David left Iowa in 1994 to set up his own incredibly productive and well-funded laboratory at Duke University (Durham, North Carolina), and almost immediately initiated our first multicenter (Duke and Iowa) trial involving remifentanil.4 But he still remained deeply involved in the design and planning of a five-center pilot trial of hypothermia during aneurysm surgery that grew directly out of the Banff meeting. The pilot was published in 1999,5 but by then we were well on our way toward using that pilot experience to develop the protocols and build an international group (with many of our UNRG friends) of almost 600 anesthesiologists, neurosurgeons, neuropsychologists, and research assistants at 30 centers from Melbourne, Australia, to Vienna, Austria. This was made possible by Dr. Torner as well as some extremely experienced clinical trialists at Iowa, including Skip Woolsen and Bill Clarke in the College of Public Health, and Harold Adams in Neurology, as well as by Brad Hindman, who had long been a member of the Iowa neuroanesthesia team and research group.

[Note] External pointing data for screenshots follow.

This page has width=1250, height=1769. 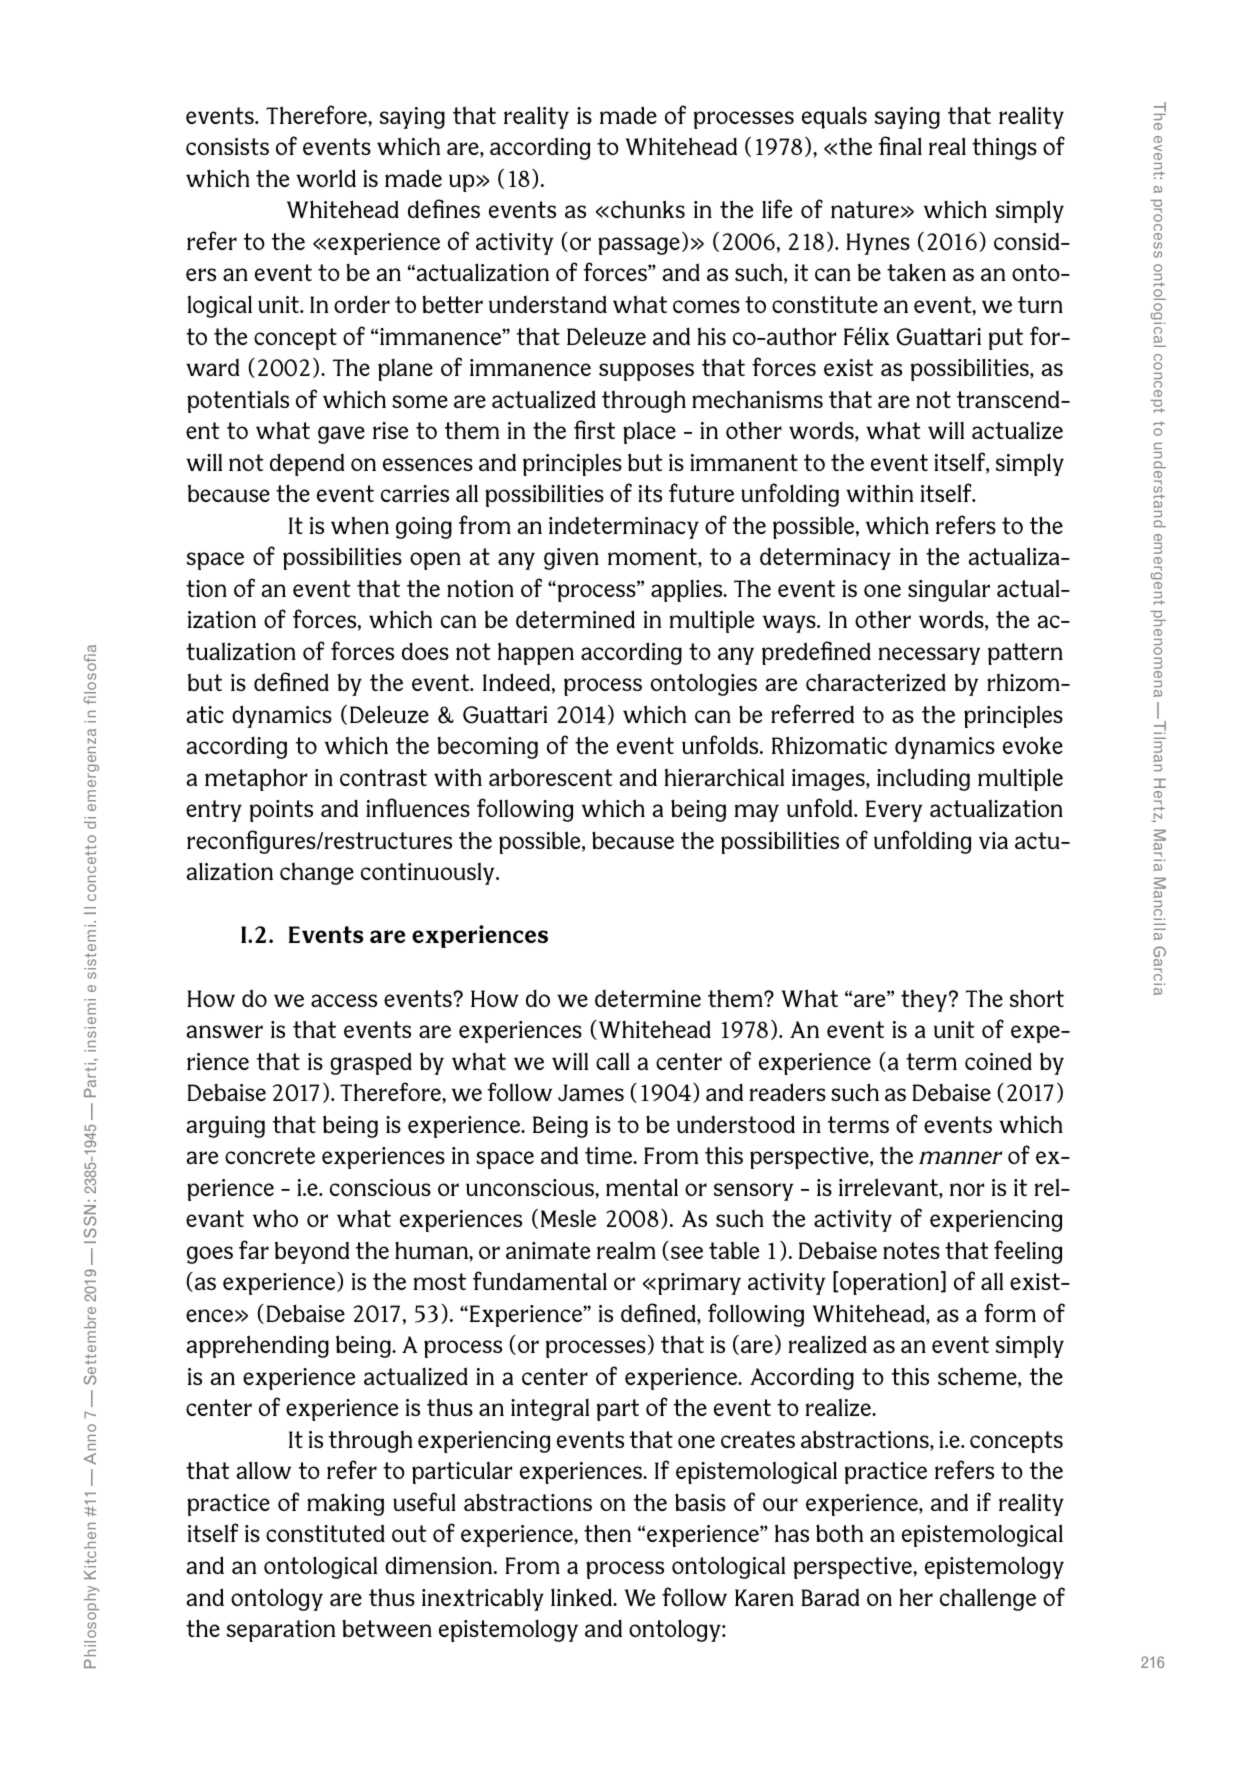 What do you see at coordinates (648, 209) in the page?
I see `chunks` at bounding box center [648, 209].
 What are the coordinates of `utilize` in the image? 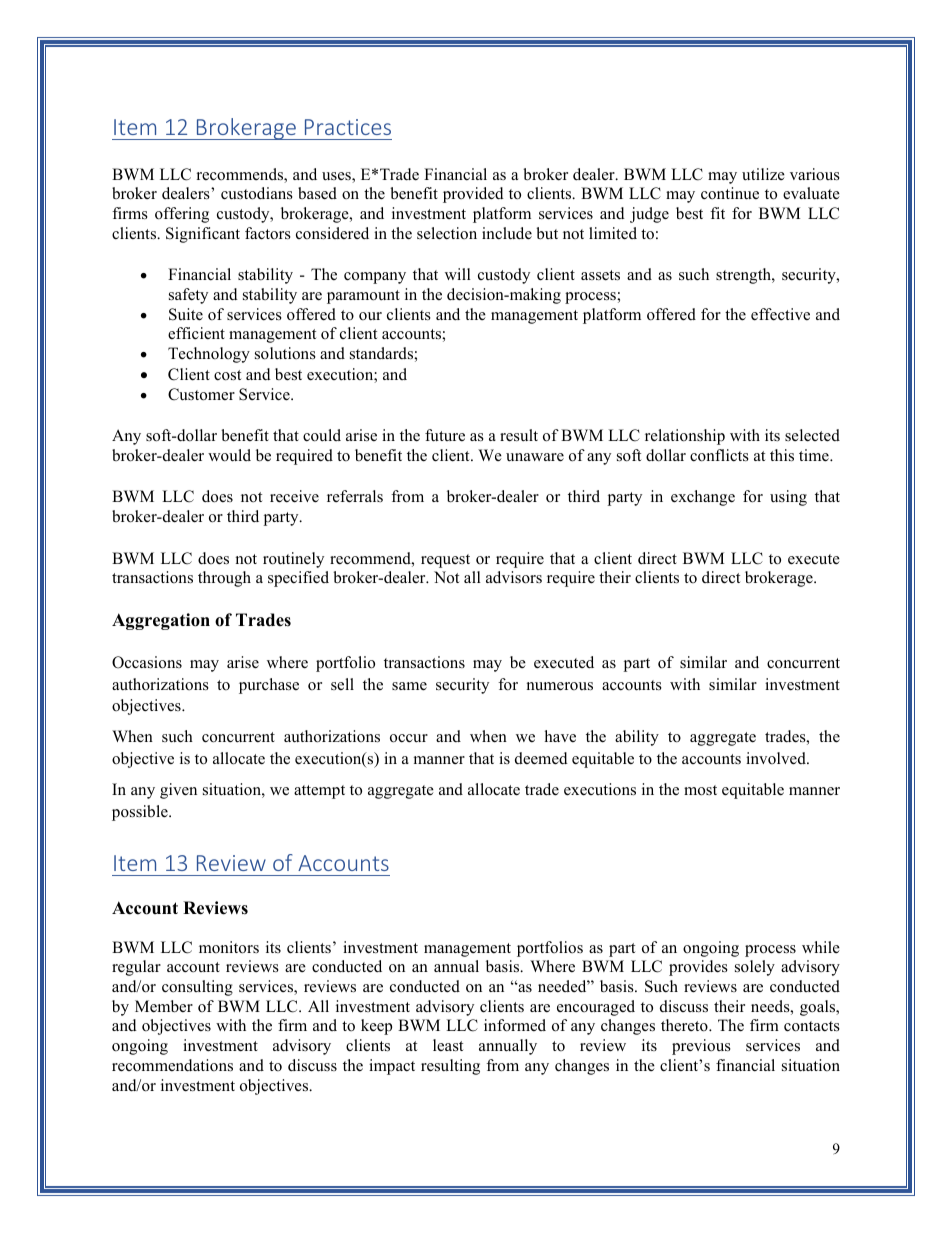 It's located at (763, 174).
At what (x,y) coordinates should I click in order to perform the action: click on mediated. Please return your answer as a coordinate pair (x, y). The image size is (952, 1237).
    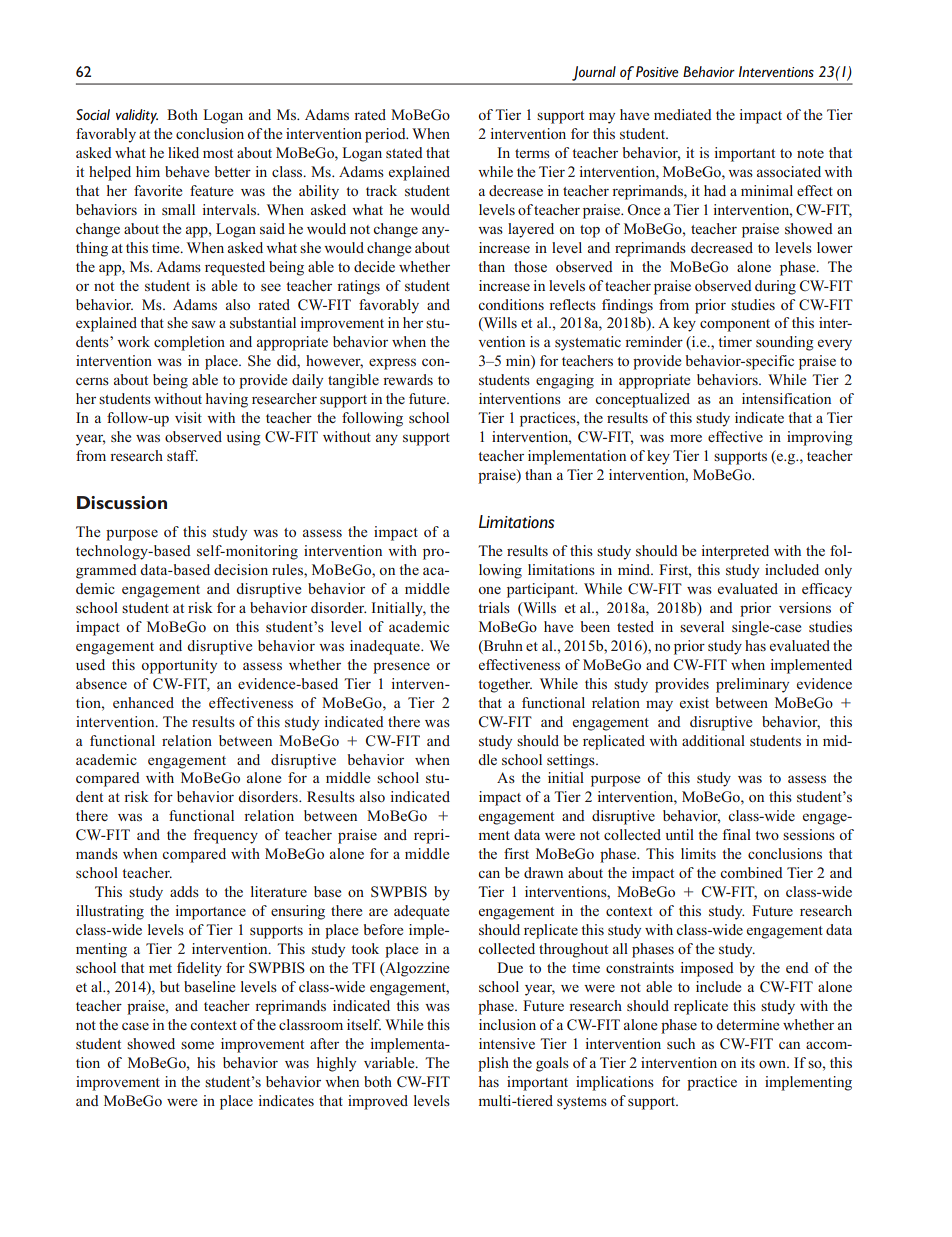
    Looking at the image, I should click on (683, 114).
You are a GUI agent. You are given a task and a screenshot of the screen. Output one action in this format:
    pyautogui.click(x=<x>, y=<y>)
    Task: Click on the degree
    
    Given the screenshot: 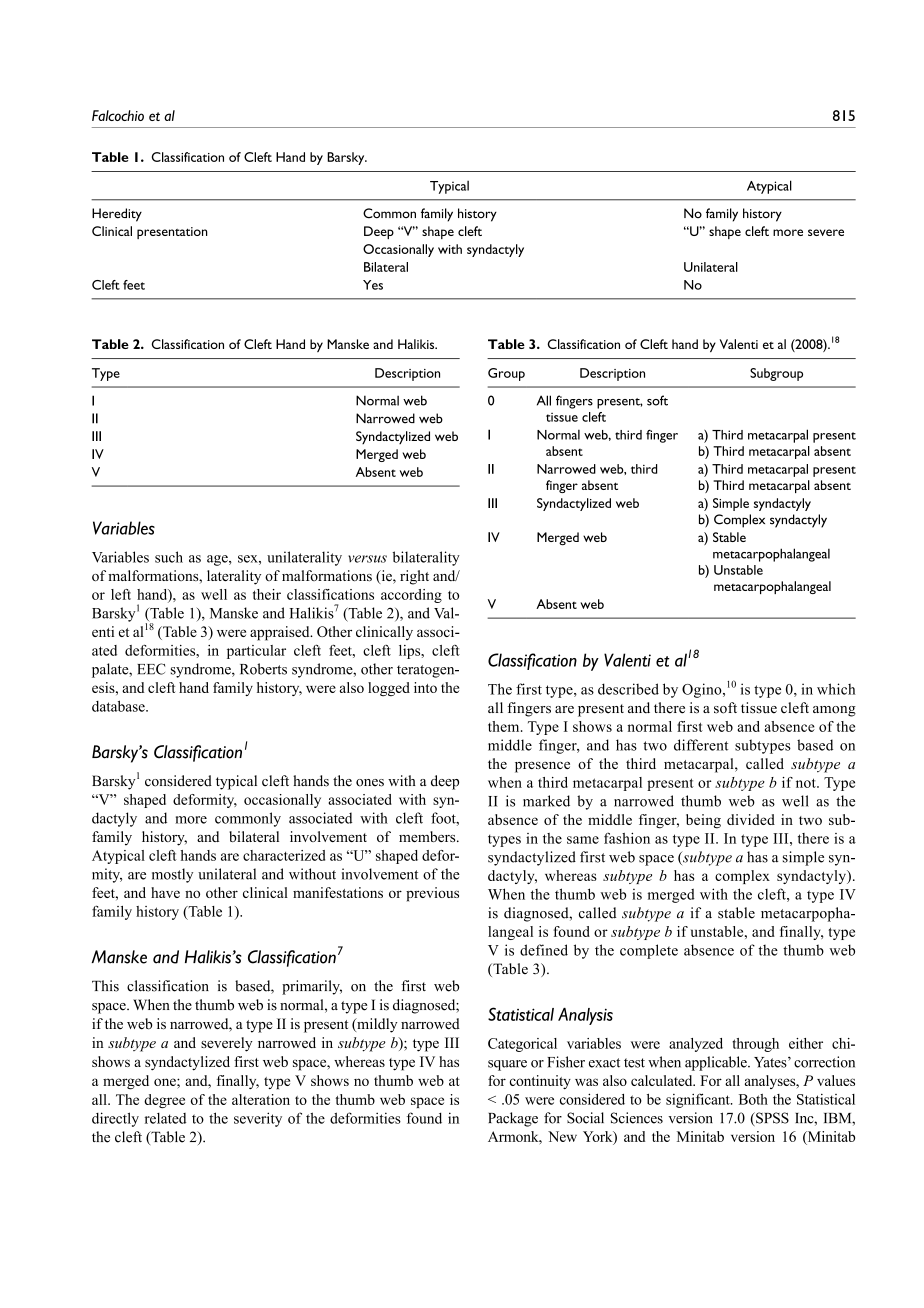 What is the action you would take?
    pyautogui.click(x=164, y=1101)
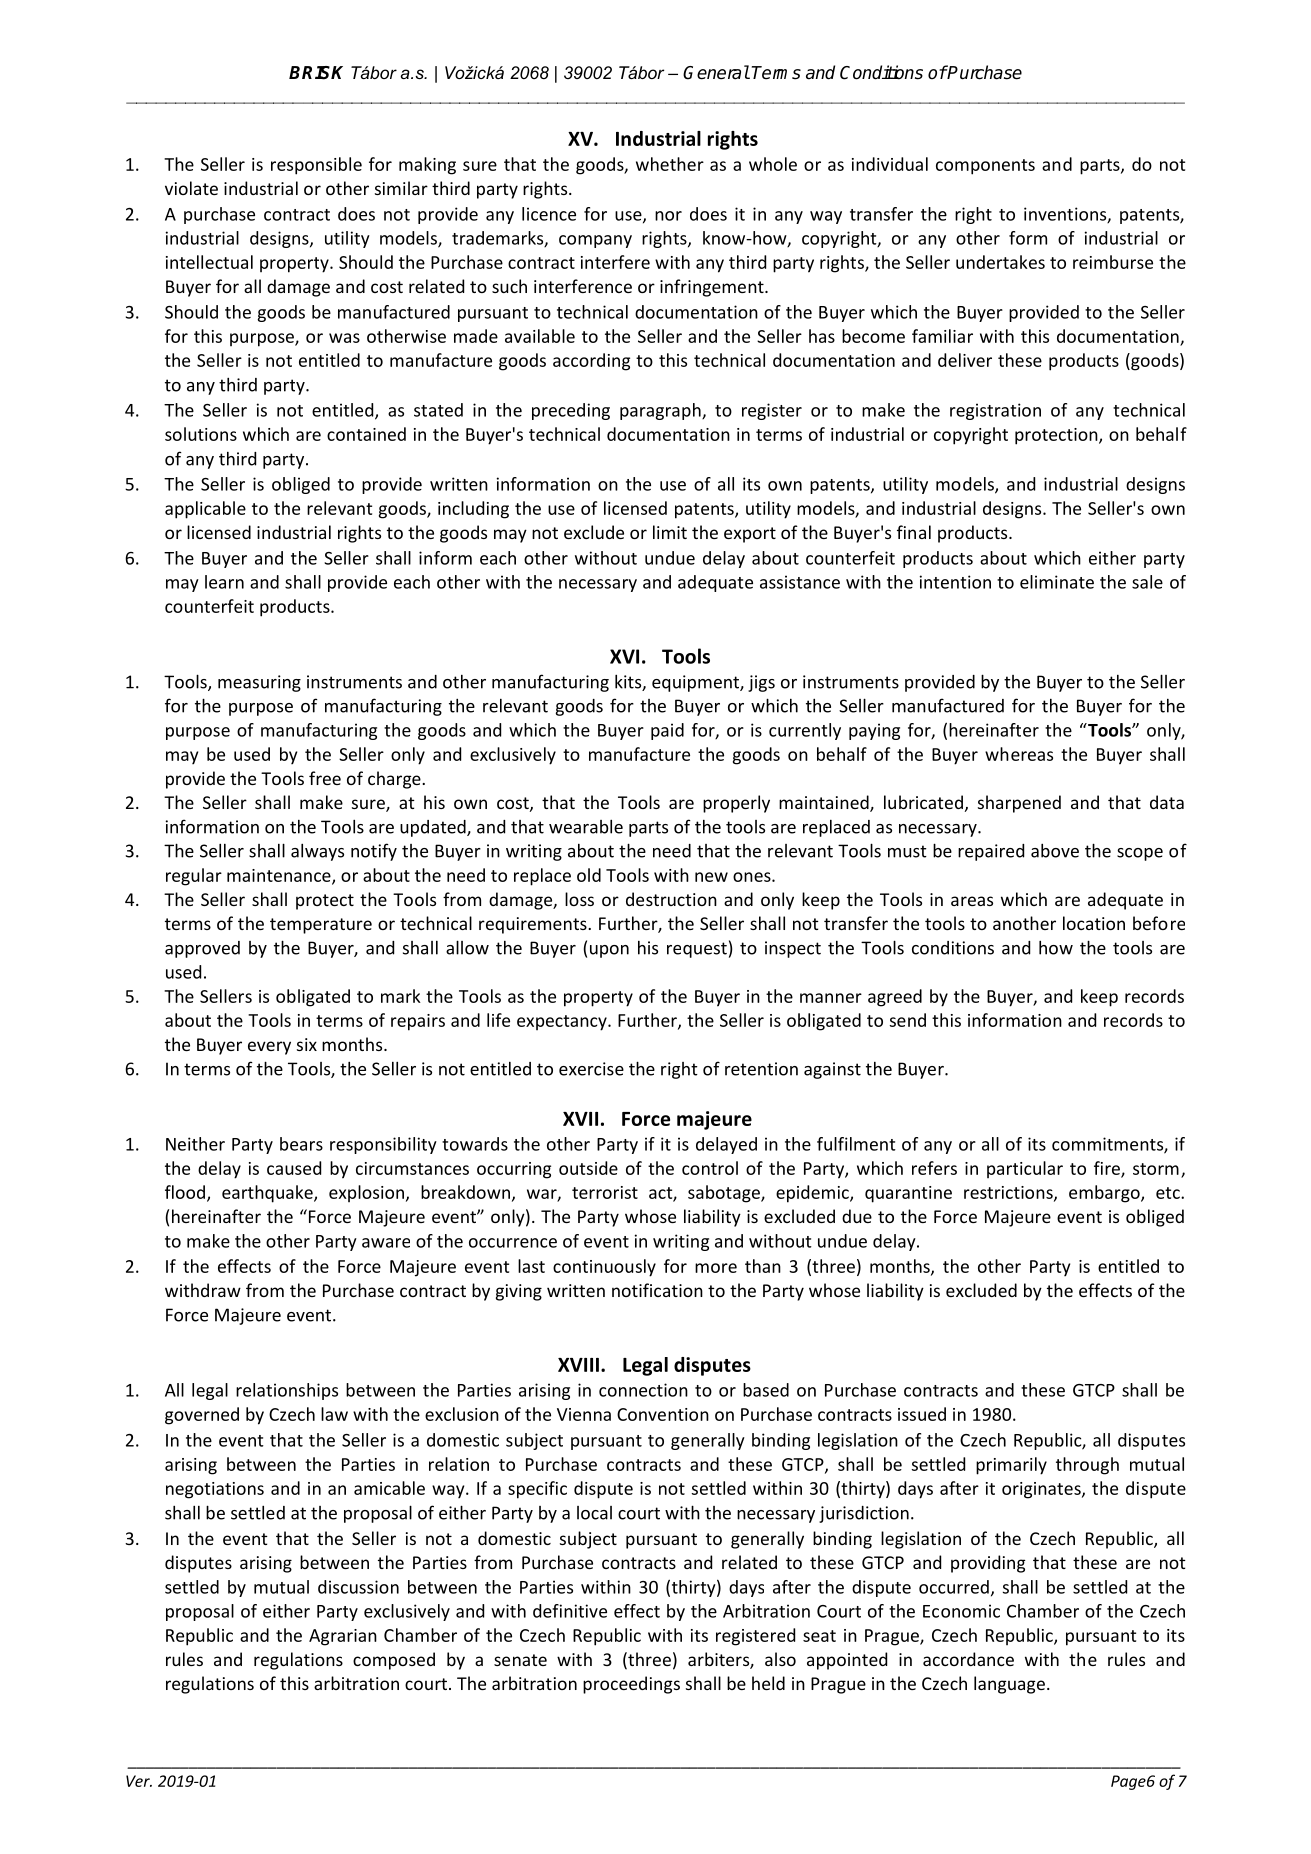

That took us to the National Institutes of Health (Bethesda, Maryland) and led to the Intraoperative Hypothermia for Aneurysms Surgery Trial (IHAST), which at that time was the largest National Institutes of Health–sponsored clinical trial in our profession.6 Mike was the overall principal investigator, while Brad handled much of the day-to-day operations. Although Duke chose not to be a participating center, David took on the task of reviewing every anesthesia record for every enrolled patient—all 1,001 of them!—in nearly real time. He was the only person involved with central data management who was not blinded to temperatures assigned or achieved—meaning that communication between the two of us was a bit constrained (since Mike was fully blinded). This critical role was intended to ensure uniform protocol compliance patient by patient, center by center. The effort paid off. Some centers were “disciplined,” and a few were dropped, but we were told by the National Institutes of Health that this was one of their best conducted trials. Our study, which found no association between intraoperative cooling and postoperative neurologic outcomes in aneurysmal subarachnoid hemorrhage, was published in the New England Journal of Medicine in 2005.6
Our collaborations have continued. We are both proud of being awarded the American Society of Anesthesiologists (Schaumburg, Illinois) Excellence in Research Award (David in 2005, Mike in 2016). When we looked a few months ago, we discovered that we had coauthored 70 publications together (an underestimate, since David’s name does not show up on PubMed for some of the IHAST papers). And the number of additional coauthors on these and other publications of ours, including those that we didn’t do together, is too many for us to count (we think nearly 1,000). We both consider all of these individuals from around the world as friends and colleagues, never as competitors.
Good science is not an ivory tower activity. Good laboratory science is rarely done by one person, and good clinical research is never a solo undertaking. Our friendship—and our association with so many others—has now lasted for 35 yr and has resulted in what we hope are lasting contributions to our specialty. We think that our experiences are a pretty good lesson for everyone.